Saturday, April 18, 2015

Finland moves forward.

Chairs grown in chair farm.
While the US public school education languishes in the middle of the pack, Finland, the usual front runner in the PISA tests is taking a major step in education reform. Instead of teaching isolated subjects, they will move to a system similar to that long used by Clear Spring School, in which a topic or theme will be addressed through all the various school disciplines. Finland schools: Subjects scrapped and replaced with 'topics' as country reforms its education system.
 
Integrated thematic instruction allows classes to use the interconnectedness of various disciplines to advantage in making the learning relevant to kids. With integrated studies students can see how all the various subjects inter-link to form the reality in which they live and will work. With educators from around the world streaming to Finland over the past few years to examine their success, this step forward has taken educators from around the world by complete surprise. No doubt, educators will be booking flights to Helsinki to see the new model in action. But they could save money by visiting Clear Spring School.

The point of Finland's change is to get students up out of their seats to utilize their own insatiable interests to drive learning forward. Finnish students already beat American students in reading and math in 30% less time and spend less time sitting at desks than students in any other nation in Europe. So this change is rather astounding.
Subject-specific lessons – an hour of history in the morning, an hour of geography in the afternoon – are already being phased out for 16-year-olds in the city’s upper schools. They are being replaced by what the Finns call “phenomenon” teaching – or teaching by topic. For instance, a teenager studying a vocational course might take “cafeteria services” lessons, which would include elements of maths, languages (to help serve foreign customers), writing skills and communication skills.

More academic pupils would be taught cross-subject topics such as the European Union - which would merge elements of economics, history (of the countries involved), languages and geography.

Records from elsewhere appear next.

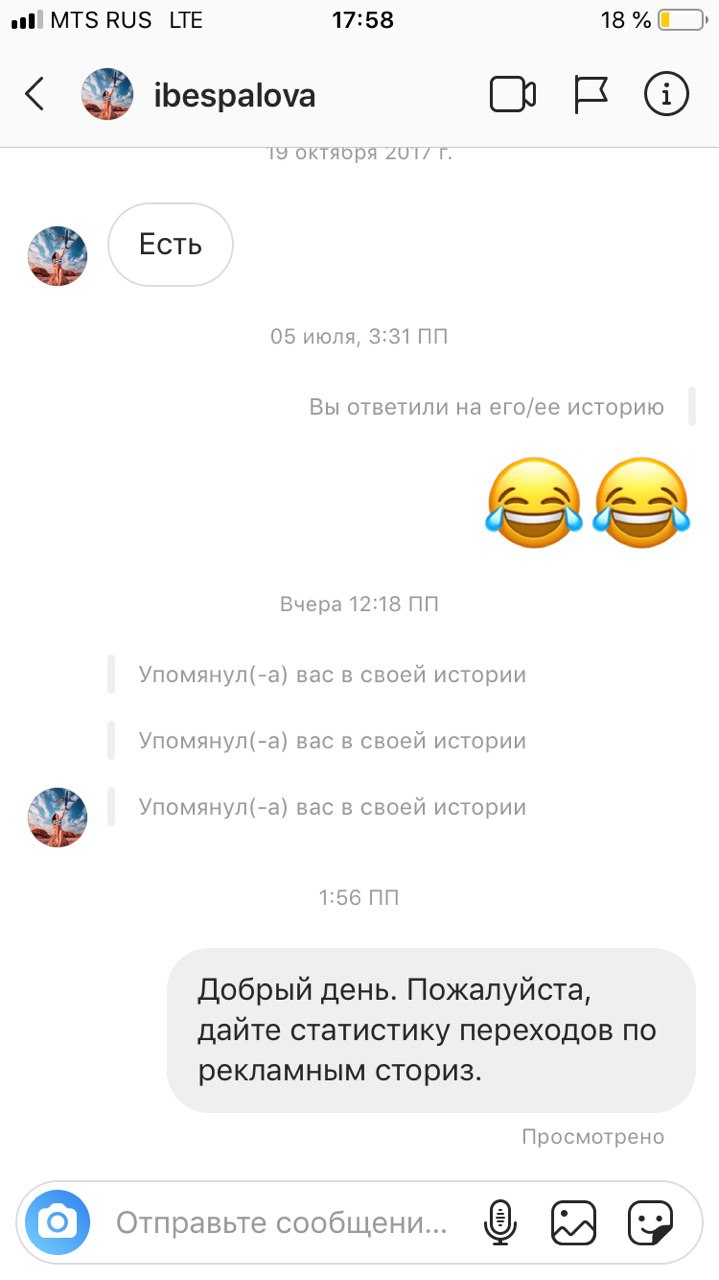Viewport: 719px width, 1280px height.
Task: Start a video call with ibespalova
Action: pyautogui.click(x=513, y=95)
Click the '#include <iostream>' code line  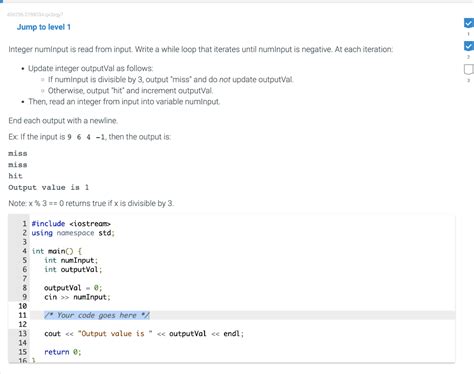pos(71,224)
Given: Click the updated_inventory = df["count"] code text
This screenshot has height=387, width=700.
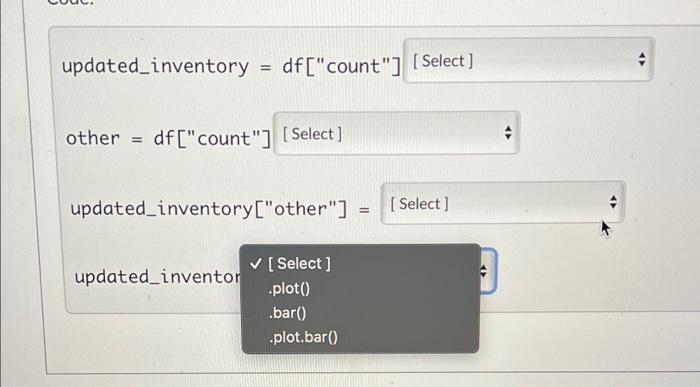Looking at the screenshot, I should coord(231,67).
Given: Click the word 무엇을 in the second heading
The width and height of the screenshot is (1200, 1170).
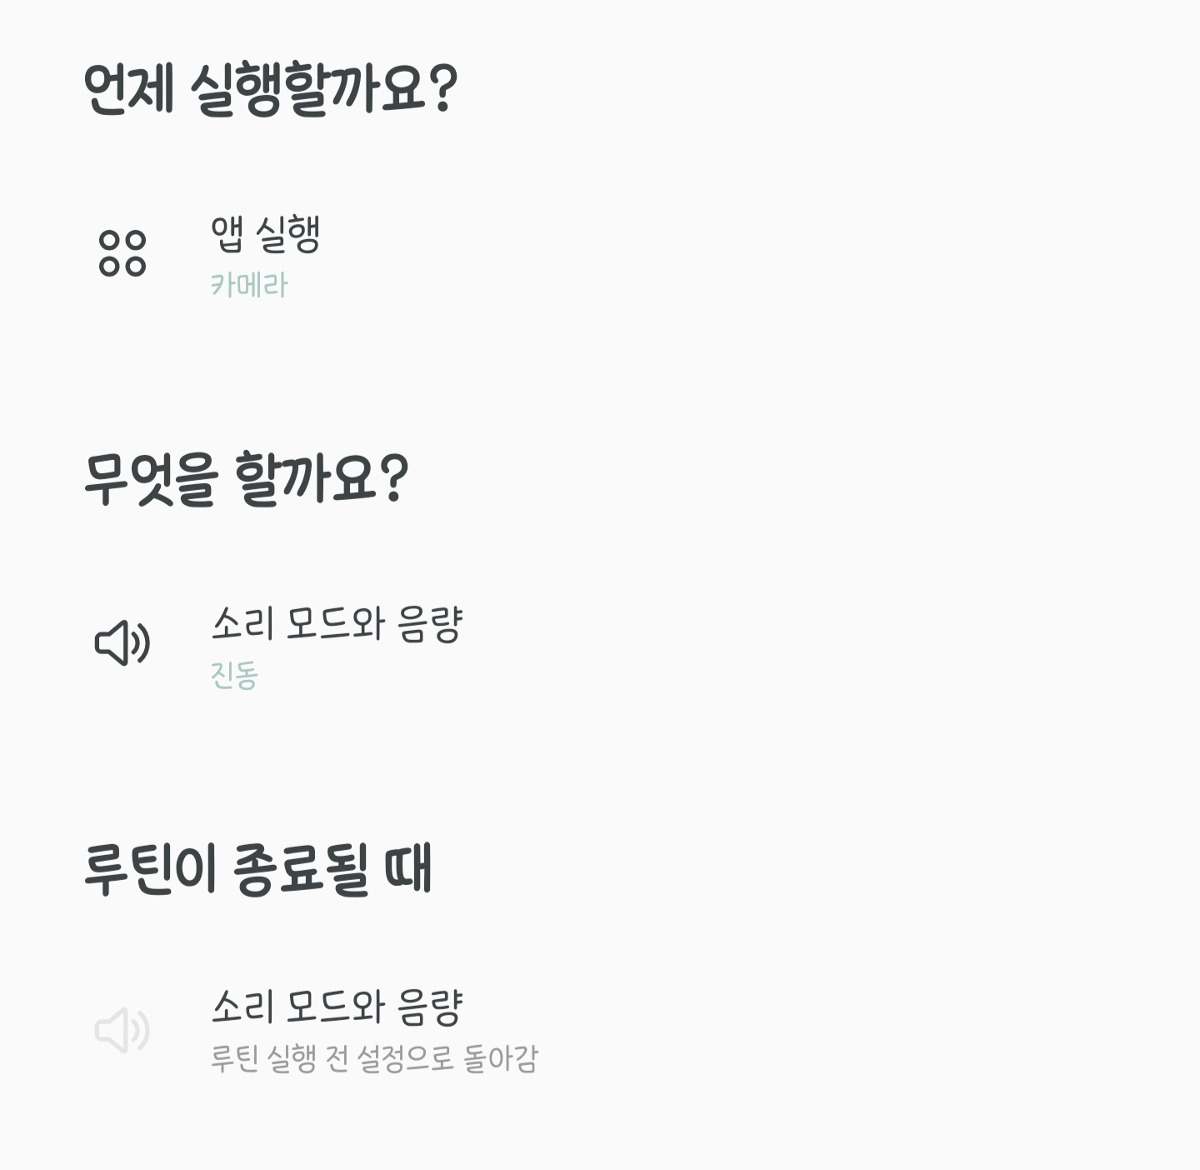Looking at the screenshot, I should pyautogui.click(x=149, y=479).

There are other changes too, not least to the traditional format that sees rows of pupils sitting passively in front of their teacher, listening to lessons or waiting to be questioned. Instead there will be a more collaborative approach, with pupils working in smaller groups to solve problems while improving their communication skills.
I have not heard as yet whether they plan to keep their wood shops that have been a part of Finnish Schooling since the middle of the 19th century. We'll keep our fingers crossed.

What do you think of chairs being grown instead of crafted? The image above shows a chair farm in the UK. To make a chair grow to a certain shape, small trees are put into rigid constraint, pruned on a regular basis and forced to grow just so. Does that sound a bit like American education?

Make, fix and create...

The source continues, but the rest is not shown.